Celerity implements cluster-wide reductions in the spirit of SYCL 2020 reduction variables.

The following distributed program computes the sum from 0 to 999 in sum_buf using a reduction:

celerity::distr_queue q;
celerity::buffer<size_t, 1> sum_buf{{1}};
q.submit([=](celerity::handler& cgh) {
    auto rd = celerity::reduction(sum_buf, cgh, sycl::plus<size_t>{},
                                  celerity::property::reduction::initialize_to_identity{});
    cgh.parallel_for(celerity::range<1>{1000}, rd,
                     [=](celerity::item<1> item, auto& sum) { sum += item.get_id(0); });
});

A reduction output buffer can have any dimensionality, but must be unit-sized. Like buffer requirements, the result of such a reduction is made available on nodes as needed, so the Celerity API does not distinguish between Reduce and Allreduce operations like MPI does.

In Celerity, every reduction operation must have a known identity. For SYCL function objects these are known implicitly, for user-provided functors like lambdas, an explicit identity must be provided:

auto parity = [](unsigned a, unsigned b) { return (a ^ b) & 1u; };
auto rd = celerity::reduction(buf, cgh, parity, 0u /* explicit identity */,
                              celerity::property::reduction::initialize_to_identity{});

Limitations

Only Scalar Reductions

Currently, the SYCL standard only mandates scalar reductions, i.e. reductions that produce a single scalar value. While that is useful for synchronization work like terminating a loop on a stopping criterion, it is not enough for other common operations like histogram construction. Since Celerity delegates to SYCL for intra-node reductions, higher-dimensional reduction outputs will only become available once SYCL supports them.

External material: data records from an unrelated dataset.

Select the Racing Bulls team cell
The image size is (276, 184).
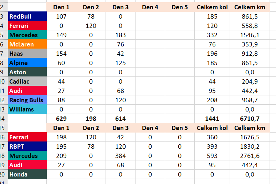27,100
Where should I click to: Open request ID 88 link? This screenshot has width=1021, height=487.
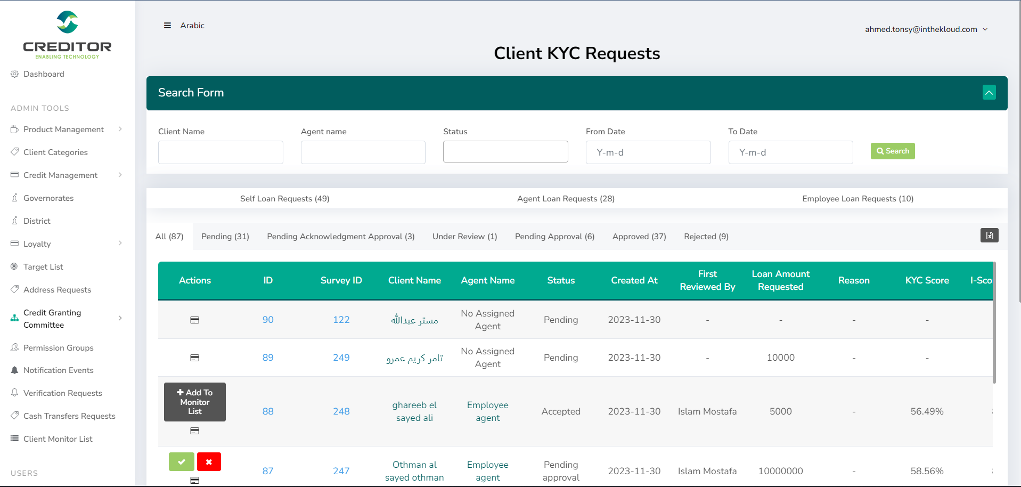coord(268,411)
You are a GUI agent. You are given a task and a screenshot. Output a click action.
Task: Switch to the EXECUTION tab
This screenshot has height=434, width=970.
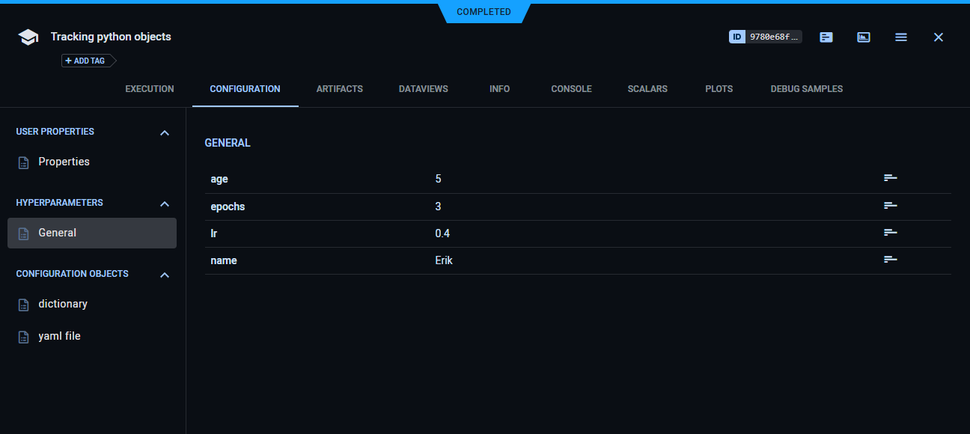tap(149, 88)
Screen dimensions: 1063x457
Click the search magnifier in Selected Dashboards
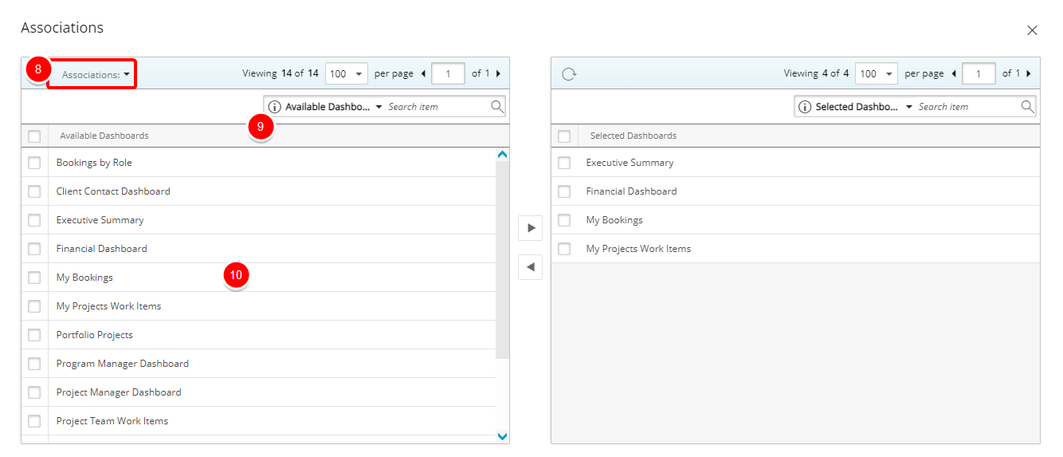(1028, 106)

No Broad Support Across SYCL Implementations

Only hipSYCL provides a complete implementation of SYCL 2020 reduction variables at the moment, but requires a patch. Installing this version of hipSYCL will enable you to run the reduction Celerity example.

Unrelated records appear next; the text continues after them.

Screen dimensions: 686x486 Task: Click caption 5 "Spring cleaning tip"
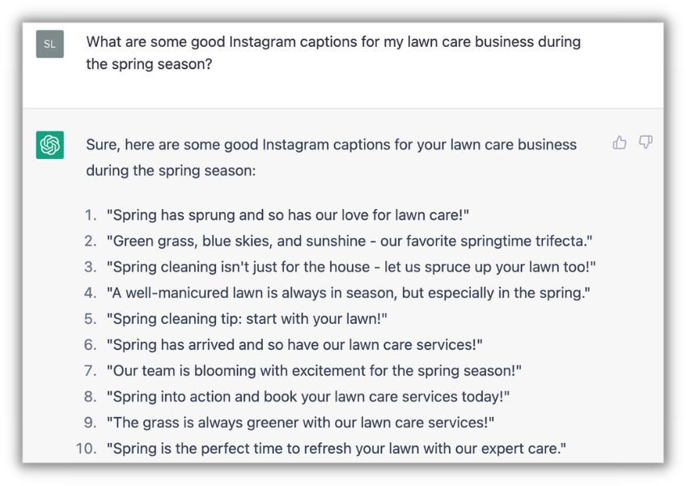(x=248, y=318)
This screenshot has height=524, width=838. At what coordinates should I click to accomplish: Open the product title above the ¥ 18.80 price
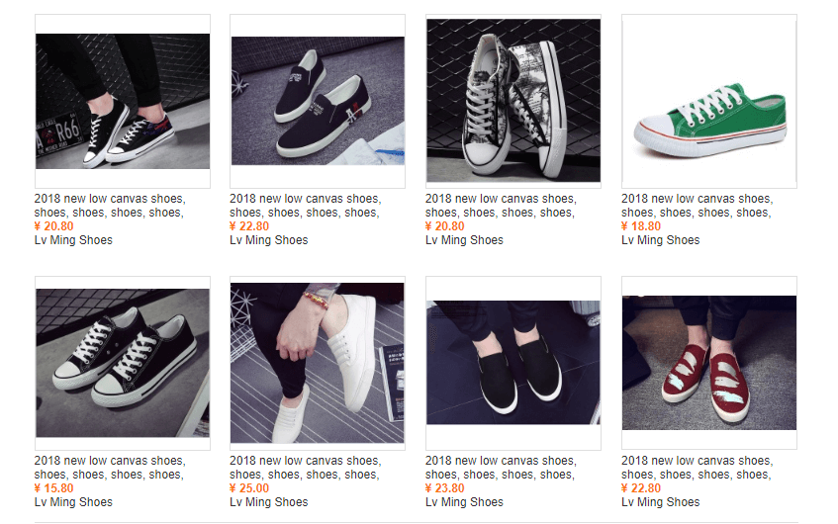click(697, 206)
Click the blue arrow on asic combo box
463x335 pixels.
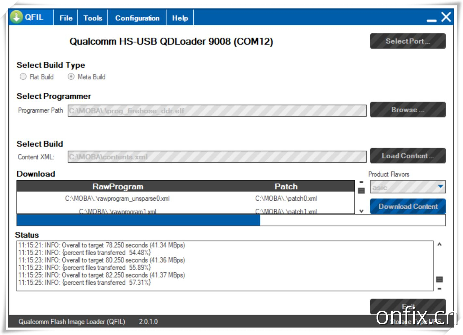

DPC++ currently implements an incompatible version of reductions from an earlier Intel proposal. Celerity can partially work around this API difference, but not without limitations:

  • Reduction output buffers can only be 1-dimensional
  • Calls to parallel_for can receive at most one reduction

ComputeCpp does not support reductions at all as of version 2.6.0, so Celerity does not expose them for this backend.

Celerity provides feature-detection macros for reduction support, both in CMake (ON or OFF) and as C++ macros (always defined to 0 or 1):

  • CELERITY_FEATURE_SIMPLE_SCALAR_REDUCTIONS for (at least) the limited reduction support provided by DPC++.
  • CELERITY_FEATURE_SCALAR_REDUCTIONS for the full reduction support provided by a 2020-conformant SYCL implementation. Implies CELERITY_FEATURE_SIMPLE_SCALAR_REDUCTIONS.